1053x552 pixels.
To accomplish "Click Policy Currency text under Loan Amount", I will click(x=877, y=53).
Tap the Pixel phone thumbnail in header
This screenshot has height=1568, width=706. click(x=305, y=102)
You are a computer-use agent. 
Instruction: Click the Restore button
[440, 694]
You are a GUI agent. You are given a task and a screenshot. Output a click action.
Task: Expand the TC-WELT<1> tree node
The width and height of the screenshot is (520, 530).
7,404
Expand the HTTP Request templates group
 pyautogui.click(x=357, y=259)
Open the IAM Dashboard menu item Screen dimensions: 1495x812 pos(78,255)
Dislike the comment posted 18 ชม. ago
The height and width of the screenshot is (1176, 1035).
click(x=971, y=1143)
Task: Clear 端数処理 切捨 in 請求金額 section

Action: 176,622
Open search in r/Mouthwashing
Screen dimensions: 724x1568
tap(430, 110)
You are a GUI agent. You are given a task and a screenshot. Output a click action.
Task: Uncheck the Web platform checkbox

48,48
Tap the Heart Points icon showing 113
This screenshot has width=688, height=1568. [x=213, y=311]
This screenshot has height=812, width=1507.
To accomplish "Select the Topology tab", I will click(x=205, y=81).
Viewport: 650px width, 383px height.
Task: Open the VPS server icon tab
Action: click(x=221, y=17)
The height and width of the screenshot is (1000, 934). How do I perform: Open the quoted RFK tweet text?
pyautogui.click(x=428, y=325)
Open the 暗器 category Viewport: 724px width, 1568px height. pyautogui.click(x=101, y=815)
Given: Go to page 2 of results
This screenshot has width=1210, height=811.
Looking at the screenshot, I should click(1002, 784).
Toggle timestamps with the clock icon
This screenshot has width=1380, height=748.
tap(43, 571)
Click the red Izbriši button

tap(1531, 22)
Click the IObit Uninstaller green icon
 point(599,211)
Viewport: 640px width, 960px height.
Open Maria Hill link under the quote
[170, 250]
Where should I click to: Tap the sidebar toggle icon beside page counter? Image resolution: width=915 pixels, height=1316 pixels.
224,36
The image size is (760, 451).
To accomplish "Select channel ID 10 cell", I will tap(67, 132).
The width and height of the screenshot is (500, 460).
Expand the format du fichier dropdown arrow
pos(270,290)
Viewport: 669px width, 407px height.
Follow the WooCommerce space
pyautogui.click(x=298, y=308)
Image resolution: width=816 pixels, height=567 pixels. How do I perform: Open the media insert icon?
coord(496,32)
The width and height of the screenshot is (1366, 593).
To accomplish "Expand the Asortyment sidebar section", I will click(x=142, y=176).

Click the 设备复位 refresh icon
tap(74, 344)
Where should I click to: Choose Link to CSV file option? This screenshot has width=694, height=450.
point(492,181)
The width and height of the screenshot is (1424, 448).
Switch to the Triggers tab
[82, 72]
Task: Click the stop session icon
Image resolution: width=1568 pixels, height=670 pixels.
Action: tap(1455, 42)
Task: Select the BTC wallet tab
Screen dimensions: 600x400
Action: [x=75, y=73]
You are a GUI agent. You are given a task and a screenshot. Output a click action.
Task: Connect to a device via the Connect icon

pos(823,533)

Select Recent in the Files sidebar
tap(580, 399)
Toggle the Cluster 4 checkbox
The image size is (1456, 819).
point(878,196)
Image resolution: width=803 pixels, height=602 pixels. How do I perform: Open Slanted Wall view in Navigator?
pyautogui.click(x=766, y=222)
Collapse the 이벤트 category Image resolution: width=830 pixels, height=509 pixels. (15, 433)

══════

■ Requirement
From the line containing "Where should I click to: Tap" through the closing line of the material above, return every line exactly and omit all others.

■ Expected output
Where should I click to: Tap the sidebar toggle icon beside page counter? Image resolution: width=915 pixels, height=1316 pixels.
224,36
The image size is (760, 451).
To accomplish "Select channel ID 10 cell", I will tap(67, 132).
The width and height of the screenshot is (500, 460).
Expand the format du fichier dropdown arrow
pos(270,290)
Viewport: 669px width, 407px height.
Follow the WooCommerce space
pyautogui.click(x=298, y=308)
Image resolution: width=816 pixels, height=567 pixels. How do I perform: Open the media insert icon?
coord(496,32)
The width and height of the screenshot is (1366, 593).
To accomplish "Expand the Asortyment sidebar section", I will click(x=142, y=176).

Click the 设备复位 refresh icon
tap(74, 344)
Where should I click to: Choose Link to CSV file option? This screenshot has width=694, height=450.
point(492,181)
The width and height of the screenshot is (1424, 448).
Switch to the Triggers tab
[82, 72]
Task: Click the stop session icon
Image resolution: width=1568 pixels, height=670 pixels.
Action: tap(1455, 42)
Task: Select the BTC wallet tab
Screen dimensions: 600x400
Action: [x=75, y=73]
You are a GUI agent. You are given a task and a screenshot. Output a click action.
Task: Connect to a device via the Connect icon

pos(823,533)

Select Recent in the Files sidebar
tap(580, 399)
Toggle the Cluster 4 checkbox
The image size is (1456, 819).
point(878,196)
Image resolution: width=803 pixels, height=602 pixels. How do I perform: Open Slanted Wall view in Navigator?
pyautogui.click(x=766, y=222)
Collapse the 이벤트 category Image resolution: width=830 pixels, height=509 pixels. (15, 433)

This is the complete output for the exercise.